--- Lesetext ---
• • • • •
Folge 7: Shapematchr GmbH (Berlin)
Passformfähig mit KI: Die Test-Community ist begeistert
Der Anspruch ist gewaltig und richtet sich zunächst an die Damenwelt: Sie soll durch die Nutzung ihres persönlichen Shopping-Profils auf Basis ihrer tagesaktuellen Körperdaten in der Lage sein, exakt passend zu individuellen Körperform und persönlichen Präferenzen einzukaufen. Online-Shopping ohne Frust, Bekleidungsversand ohne Passform-begründete Retouren, Kanalisierung vorhandener Markenprodukte zu den exakt passenden Kundinnen. Mit dieser Zielsetzung ist das Berliner Start-up Shapematchr (Passformübereinstimmung) angetreten. Deren Gründerin und Mit-Gründer sind Digital-, Analytics und E-Commerce-Spezialisten, die sich jeweils seit mehr als einem Jahrzehnt in den größten Fashion-Online-Shops des Landes oder Immobilienportalen ihre Sporen verdient haben. Sie und Millionen Kunden wissen aus Erfahrung: Das Konfektionsgrößensystem ist unzuverlässig und hat sich eigentlich überlebt.
Mit einem mehrjährigen Vorlauf nehmen jetzt bei Shapematchr Ideen und Serviceangebote zur exakten Passformbestimmung Gestalt an. Kernprodukt sind ein Algorithmus und die gewonnenen exakten Profilmaße, die zurzeit noch per Videoanleitung in Online-Events mit mehreren Frauen und erfahrenen Schneiderinnen manuell erhoben werden. Die Frauen können mit den gewonnen Daten ihre User-Profile in der App der Firma anlegen. Schon in diesem Stadium zeigen sich die 250 Mitglieder einer Test-Community begeistert. Mittelfristig soll die Vermessung und das Anlegen eines individuellen Shapematchr-Profils durch Scanning-Technologien via SmartPhone oder via Smart Mirrors erfolgen. Ziel ist es, die passformbedingten Retouren gegen Null zu fahren und so Wertverluste bei den Modeartikeln sowie Retourkosten bei den Brands zu reduzieren.
Fragen zum Nachhaltigkeitsanspruch dieser Lösung beantwortet Stefanie van Laak, Mitbegründerin und Geschäftsführerin des erst im vergangenen Oktober gegründeten Start-ups.
textile network: Corona und Mode: Wo sehen Sie Handlungsbedarf?
• • • • •
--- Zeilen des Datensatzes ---
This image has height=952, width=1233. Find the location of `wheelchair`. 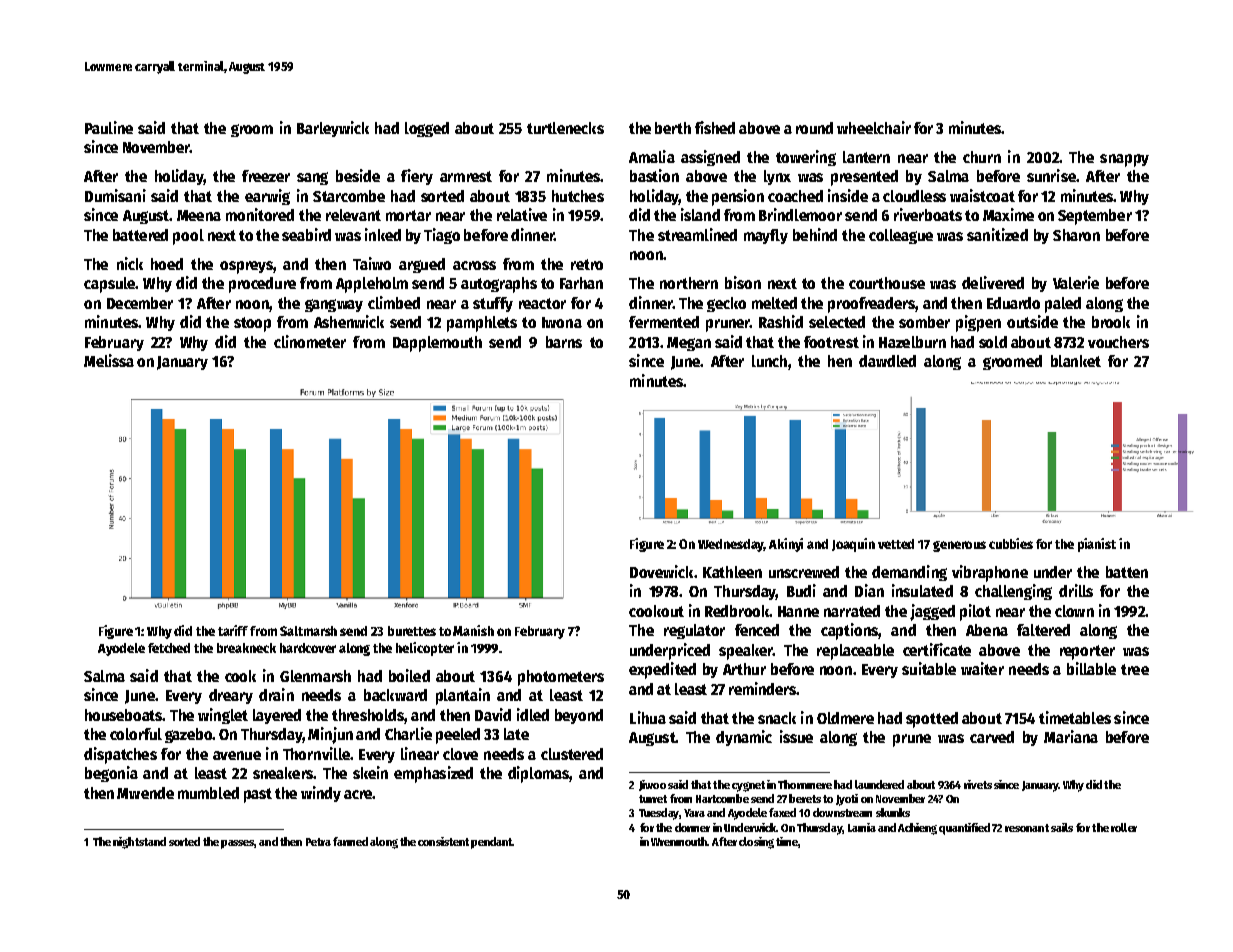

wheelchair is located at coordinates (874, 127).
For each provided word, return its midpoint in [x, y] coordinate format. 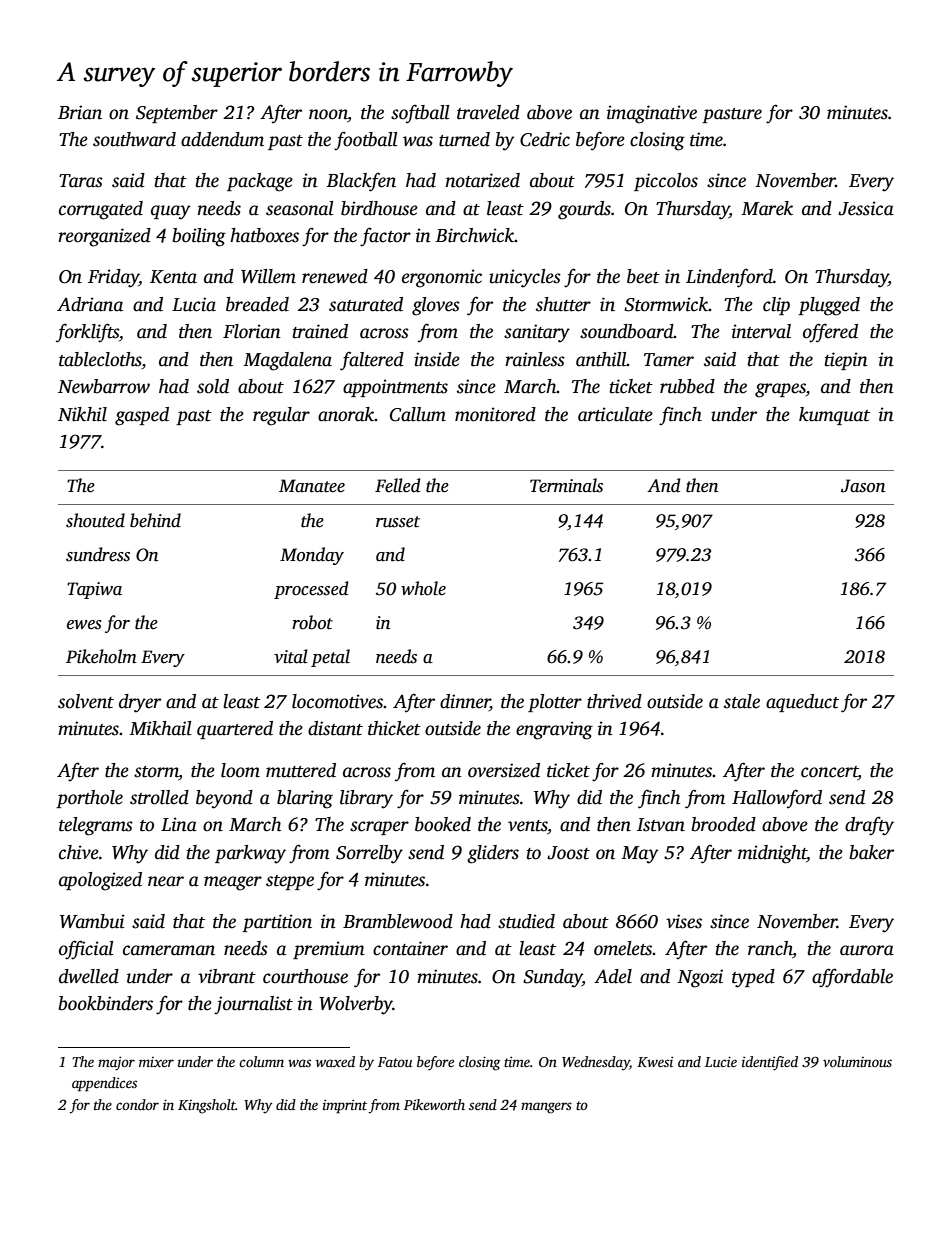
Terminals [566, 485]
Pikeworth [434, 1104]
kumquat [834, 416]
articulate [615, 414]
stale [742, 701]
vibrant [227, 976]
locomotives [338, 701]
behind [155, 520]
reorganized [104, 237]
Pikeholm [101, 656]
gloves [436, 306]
• • • • •
--- Zu bearbeitende Aufgaben ---
1. Schreiben Sie aus dem Text über Shapematchr den Abschnitt ab, der mit den Worten „Fragen zum Nachhaltigkeitsanspruch“ beginnt und mit „Oktober gegründeten Start-ups.“ endet.
2. Beantworten Sie anhand des Textes über Shapematchr die folgenden Fragen:
(a) Wie viele Mitglieder hat die Test-Community?
(b) Wann wurde das Start-up gegründet?
(c) Wie sollen Vermessung und Anlegen eines Profils mittelfristig erfolgen?
3. Fassen Sie den Text über Shapematchr in drei Sätzen zusammen.

--- Lösungen ---
1.
Fragen zum Nachhaltigkeitsanspruch dieser Lösung beantwortet Stefanie van Laak, Mitbegründerin und Geschäftsführerin des erst im vergangenen Oktober gegründeten Start-ups.

2.
(a) 250 Mitglieder.
(b) Im vergangenen Oktober.
(c) Durch Scanning-Technologien via SmartPhone oder via Smart Mirrors.

3. Das Berliner Start-up Shapematchr will Frauen mithilfe eines persönlichen Shopping-Profils auf Basis ihrer Körperdaten ermöglichen, exakt passend einzukaufen. Die Profilmaße werden derzeit noch manuell in Online-Events mit erfahrenen Schneiderinnen erhoben, mittelfristig sollen dafür Scanning-Technologien per SmartPhone oder Smart Mirror eingesetzt werden. Ziel ist es, passformbedingte Retouren gegen Null zu fahren und so Wertverluste bei den Modeartikeln sowie Retourkosten bei den Brands zu reduzieren.